Unverhältnismäßige Ungleichheit
Die gewerbsmäßige kurzzeitige Vermietung von Wohnraum wird mittlerweile in vielen touristischen Hotspots reglementiert. Das unterstreicht auch ein Urteil des EuGH, wonach die EU-Länder bei dieser Art der Vermietung eingreifen dürfen, solange sie nicht „unverhältnismäßig“ agieren – weil Wohnraummangel einen „zwingenden Grund des Allgemeininteresses“ darstellt.

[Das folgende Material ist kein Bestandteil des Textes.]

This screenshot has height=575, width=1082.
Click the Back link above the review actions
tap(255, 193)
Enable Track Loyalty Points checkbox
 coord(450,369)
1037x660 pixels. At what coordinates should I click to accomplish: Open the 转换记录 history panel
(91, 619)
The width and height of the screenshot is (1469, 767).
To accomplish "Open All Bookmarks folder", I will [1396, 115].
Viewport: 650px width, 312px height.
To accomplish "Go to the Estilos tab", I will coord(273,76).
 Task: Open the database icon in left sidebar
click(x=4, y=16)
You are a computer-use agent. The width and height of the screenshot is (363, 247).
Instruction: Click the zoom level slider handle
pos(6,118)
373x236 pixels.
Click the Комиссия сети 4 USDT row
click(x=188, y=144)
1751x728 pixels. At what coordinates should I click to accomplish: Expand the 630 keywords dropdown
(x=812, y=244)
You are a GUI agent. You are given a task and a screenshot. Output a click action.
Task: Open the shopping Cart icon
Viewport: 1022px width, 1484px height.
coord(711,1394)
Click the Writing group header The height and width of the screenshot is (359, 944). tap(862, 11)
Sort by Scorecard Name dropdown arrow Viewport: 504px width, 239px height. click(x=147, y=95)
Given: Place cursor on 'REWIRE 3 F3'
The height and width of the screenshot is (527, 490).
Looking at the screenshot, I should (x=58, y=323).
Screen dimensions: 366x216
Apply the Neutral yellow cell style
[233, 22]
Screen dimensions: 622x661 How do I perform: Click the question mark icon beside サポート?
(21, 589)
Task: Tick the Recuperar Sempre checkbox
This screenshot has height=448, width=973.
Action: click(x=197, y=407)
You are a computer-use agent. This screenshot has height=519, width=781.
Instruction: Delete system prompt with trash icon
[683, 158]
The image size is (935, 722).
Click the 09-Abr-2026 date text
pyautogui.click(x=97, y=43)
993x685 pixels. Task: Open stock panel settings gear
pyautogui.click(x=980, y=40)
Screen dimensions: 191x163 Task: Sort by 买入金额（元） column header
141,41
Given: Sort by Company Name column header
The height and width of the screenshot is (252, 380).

Jetzt ist es natürlich nicht (allein) die Schuld von Vermieter:innen, dass der Wohnungsmarkt kaputt ist. Vielmehr liegt es am Staat, größere Anreize zu schaffen – für den Bau neuer Wohnungen genauso wie für die Vermietung bestehender bzw. leerstehender Wohnräume (auf den wünschenswerten Anstieg leistbaren Eigentums gehe ich hier gar nicht erst ein). Ja, das ursprüngliche Konzept von Airbnb ist liberal, und wenn man will, sogar völkerverbindend. Die künstliche Verknappung von dringend benötigtem Wohnraum zugunsten des Profits Einzelner ist es nicht.